● TASK INPUTS
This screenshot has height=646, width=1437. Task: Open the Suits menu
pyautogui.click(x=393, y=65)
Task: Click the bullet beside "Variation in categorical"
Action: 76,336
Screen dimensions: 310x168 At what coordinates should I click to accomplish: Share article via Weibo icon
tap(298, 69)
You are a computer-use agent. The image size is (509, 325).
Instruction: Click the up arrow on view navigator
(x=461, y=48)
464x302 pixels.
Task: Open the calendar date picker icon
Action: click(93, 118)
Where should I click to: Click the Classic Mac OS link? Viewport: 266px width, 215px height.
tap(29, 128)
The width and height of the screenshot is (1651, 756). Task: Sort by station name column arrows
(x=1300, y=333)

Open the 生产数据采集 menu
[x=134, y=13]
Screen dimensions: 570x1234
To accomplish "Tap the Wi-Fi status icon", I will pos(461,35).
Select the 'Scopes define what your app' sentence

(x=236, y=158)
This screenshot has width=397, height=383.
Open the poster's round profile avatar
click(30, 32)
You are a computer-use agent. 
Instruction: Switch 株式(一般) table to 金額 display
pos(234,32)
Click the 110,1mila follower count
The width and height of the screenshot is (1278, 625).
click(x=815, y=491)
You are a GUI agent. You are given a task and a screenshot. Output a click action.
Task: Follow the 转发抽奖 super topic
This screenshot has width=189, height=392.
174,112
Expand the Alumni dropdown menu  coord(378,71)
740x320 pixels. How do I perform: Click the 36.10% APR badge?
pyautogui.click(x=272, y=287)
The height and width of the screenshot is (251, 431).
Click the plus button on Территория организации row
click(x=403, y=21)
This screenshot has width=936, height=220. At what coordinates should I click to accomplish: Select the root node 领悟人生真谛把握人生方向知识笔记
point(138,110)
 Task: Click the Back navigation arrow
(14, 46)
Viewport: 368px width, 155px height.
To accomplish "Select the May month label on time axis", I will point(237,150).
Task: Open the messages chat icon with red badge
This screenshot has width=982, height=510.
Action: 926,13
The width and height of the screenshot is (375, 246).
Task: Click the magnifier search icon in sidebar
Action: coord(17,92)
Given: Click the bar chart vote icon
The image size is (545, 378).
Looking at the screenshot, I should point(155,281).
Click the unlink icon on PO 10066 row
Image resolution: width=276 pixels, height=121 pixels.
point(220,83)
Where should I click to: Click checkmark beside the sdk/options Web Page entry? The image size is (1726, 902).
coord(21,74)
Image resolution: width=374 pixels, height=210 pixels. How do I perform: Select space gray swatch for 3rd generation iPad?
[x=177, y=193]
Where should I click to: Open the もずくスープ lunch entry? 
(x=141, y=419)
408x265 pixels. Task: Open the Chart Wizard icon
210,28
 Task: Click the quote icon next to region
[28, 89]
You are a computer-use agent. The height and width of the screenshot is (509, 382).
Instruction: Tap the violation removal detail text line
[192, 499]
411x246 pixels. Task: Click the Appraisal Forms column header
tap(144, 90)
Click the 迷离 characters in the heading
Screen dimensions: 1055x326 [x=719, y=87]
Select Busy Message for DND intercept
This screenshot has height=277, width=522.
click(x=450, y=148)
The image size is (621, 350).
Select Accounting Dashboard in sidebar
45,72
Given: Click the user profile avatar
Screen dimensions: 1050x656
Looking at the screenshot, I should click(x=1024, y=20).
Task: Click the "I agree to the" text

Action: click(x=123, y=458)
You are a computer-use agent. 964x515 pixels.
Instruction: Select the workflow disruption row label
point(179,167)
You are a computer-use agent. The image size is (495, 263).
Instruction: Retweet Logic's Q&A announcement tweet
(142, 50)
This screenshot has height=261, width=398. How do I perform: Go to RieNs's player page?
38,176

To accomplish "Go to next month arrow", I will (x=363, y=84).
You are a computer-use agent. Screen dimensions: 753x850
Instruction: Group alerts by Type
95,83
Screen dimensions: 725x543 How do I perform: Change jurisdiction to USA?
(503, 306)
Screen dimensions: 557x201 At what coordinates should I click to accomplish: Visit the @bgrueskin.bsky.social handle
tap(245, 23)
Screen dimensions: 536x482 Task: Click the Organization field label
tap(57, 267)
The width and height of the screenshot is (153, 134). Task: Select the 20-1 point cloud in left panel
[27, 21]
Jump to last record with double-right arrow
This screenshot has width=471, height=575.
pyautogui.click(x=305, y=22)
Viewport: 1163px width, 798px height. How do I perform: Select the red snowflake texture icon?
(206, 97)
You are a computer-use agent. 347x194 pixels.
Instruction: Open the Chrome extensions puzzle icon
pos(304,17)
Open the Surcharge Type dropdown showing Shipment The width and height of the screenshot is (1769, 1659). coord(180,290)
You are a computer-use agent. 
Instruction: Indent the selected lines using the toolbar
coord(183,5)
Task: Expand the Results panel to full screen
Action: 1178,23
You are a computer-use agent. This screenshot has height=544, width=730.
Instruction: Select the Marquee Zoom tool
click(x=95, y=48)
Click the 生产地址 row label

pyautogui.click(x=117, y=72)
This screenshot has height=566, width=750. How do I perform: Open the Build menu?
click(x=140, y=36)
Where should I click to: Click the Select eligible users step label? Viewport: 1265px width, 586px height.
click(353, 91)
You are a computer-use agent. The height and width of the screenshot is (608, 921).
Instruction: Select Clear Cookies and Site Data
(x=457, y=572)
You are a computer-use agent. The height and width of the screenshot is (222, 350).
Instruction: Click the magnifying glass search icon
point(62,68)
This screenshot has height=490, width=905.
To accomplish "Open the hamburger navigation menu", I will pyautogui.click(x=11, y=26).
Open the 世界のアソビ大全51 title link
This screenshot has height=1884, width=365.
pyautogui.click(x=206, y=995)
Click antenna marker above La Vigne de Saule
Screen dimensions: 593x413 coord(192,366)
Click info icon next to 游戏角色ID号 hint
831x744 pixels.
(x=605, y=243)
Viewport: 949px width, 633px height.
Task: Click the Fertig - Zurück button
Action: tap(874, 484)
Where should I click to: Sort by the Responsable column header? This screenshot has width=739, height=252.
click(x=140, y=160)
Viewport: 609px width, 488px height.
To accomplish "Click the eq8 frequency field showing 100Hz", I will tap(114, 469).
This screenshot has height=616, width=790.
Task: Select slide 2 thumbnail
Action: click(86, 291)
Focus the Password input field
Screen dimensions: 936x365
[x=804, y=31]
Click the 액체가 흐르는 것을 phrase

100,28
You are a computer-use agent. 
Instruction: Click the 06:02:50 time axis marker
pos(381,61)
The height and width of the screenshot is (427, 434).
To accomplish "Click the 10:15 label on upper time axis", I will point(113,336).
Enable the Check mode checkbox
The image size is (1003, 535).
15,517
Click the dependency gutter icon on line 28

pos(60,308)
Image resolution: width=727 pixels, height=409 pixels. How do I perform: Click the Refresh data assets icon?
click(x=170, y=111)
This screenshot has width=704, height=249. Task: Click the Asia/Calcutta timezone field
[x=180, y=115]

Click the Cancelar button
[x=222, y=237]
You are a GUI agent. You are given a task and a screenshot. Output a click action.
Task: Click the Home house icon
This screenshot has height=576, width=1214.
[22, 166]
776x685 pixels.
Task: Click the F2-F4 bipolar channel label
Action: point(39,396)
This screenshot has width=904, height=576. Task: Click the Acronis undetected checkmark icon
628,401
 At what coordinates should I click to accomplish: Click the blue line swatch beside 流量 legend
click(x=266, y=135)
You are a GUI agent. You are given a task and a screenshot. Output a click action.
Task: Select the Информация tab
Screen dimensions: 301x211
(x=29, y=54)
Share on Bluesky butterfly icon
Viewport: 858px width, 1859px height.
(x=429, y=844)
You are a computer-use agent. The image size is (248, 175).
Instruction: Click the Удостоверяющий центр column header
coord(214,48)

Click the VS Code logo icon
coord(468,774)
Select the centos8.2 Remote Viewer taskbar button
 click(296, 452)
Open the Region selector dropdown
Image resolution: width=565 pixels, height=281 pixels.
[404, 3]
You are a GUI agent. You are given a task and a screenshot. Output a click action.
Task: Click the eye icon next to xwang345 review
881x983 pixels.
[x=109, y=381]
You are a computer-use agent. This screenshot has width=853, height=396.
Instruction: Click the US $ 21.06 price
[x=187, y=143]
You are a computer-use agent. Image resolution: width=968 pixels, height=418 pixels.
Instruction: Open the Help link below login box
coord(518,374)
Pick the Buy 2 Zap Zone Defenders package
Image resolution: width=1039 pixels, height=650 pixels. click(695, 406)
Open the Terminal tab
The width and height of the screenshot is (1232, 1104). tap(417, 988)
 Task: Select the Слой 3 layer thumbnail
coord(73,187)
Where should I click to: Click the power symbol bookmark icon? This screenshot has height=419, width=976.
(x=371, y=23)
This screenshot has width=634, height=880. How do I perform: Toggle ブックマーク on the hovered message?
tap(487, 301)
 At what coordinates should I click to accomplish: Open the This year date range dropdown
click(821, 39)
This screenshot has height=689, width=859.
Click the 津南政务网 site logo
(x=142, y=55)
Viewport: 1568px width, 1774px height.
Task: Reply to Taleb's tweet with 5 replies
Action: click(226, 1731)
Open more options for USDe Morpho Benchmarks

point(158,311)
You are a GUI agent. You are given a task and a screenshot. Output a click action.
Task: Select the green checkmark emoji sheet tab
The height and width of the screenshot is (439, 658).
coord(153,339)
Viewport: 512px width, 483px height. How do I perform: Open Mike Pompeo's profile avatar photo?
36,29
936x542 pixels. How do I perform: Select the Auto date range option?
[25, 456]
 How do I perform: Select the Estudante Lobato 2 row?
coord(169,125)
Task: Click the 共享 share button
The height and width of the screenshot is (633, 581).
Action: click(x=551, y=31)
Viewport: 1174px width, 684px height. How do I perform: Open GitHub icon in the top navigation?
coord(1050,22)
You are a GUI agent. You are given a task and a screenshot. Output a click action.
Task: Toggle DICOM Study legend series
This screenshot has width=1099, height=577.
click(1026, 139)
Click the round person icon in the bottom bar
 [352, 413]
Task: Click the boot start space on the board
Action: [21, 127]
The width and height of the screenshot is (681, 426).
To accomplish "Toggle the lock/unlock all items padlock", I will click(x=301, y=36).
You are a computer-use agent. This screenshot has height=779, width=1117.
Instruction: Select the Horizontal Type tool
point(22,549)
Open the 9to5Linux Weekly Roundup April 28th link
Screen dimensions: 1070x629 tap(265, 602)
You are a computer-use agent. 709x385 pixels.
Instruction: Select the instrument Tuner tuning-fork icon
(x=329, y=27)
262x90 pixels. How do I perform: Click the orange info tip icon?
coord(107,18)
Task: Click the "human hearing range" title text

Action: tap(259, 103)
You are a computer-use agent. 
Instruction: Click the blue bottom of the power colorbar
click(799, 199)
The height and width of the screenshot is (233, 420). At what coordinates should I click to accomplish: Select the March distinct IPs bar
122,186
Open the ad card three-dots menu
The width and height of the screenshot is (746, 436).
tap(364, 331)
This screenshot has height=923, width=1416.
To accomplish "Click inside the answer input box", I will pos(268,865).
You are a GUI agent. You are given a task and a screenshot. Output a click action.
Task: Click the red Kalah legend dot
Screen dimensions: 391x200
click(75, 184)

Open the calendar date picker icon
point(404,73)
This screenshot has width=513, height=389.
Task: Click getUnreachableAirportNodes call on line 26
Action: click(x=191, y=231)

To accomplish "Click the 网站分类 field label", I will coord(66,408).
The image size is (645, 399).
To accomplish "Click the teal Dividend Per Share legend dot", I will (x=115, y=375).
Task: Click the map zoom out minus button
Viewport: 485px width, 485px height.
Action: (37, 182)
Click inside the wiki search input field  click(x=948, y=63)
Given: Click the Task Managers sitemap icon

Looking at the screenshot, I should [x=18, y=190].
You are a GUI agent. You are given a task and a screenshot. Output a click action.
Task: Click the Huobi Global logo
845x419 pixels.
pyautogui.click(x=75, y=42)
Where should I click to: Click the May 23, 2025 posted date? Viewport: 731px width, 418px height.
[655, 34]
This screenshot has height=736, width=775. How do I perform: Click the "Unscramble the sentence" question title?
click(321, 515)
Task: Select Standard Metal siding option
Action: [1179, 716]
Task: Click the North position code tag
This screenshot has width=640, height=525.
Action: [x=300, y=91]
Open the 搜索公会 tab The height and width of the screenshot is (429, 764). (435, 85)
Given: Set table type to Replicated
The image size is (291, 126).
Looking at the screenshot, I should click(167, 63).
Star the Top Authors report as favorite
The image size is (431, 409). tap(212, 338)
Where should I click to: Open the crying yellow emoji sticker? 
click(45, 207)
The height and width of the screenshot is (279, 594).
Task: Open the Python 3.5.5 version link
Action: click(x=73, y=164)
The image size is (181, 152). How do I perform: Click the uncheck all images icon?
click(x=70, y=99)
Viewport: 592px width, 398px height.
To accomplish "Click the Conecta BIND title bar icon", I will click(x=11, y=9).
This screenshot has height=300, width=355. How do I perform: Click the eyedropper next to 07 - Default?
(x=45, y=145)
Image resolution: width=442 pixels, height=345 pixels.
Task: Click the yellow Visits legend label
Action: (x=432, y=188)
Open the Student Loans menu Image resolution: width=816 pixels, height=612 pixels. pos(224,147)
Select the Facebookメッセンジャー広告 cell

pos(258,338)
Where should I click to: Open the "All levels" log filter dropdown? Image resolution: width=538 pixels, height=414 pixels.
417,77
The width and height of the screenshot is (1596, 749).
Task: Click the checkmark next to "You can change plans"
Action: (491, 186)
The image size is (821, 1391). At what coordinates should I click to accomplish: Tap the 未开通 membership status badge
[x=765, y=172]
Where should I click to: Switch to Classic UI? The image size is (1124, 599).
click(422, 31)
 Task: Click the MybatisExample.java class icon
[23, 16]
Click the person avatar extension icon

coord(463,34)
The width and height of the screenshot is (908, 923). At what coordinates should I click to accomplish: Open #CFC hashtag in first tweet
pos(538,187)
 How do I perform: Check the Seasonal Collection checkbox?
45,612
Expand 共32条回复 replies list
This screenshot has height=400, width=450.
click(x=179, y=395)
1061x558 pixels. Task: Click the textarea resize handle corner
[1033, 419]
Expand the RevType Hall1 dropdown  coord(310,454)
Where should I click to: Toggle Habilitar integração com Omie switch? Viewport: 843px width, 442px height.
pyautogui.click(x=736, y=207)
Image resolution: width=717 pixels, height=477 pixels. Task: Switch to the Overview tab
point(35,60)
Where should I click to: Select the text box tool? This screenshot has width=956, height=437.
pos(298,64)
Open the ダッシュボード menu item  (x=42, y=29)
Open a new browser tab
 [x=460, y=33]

● WHAT YOU HAVE TO DO
Once you have found every line in the listing that holds the string "month", copy each of them.

● TASK OUTPUT
To accomplish "Select the May month label on time axis", I will point(237,150).
To accomplish "Go to next month arrow", I will (x=363, y=84).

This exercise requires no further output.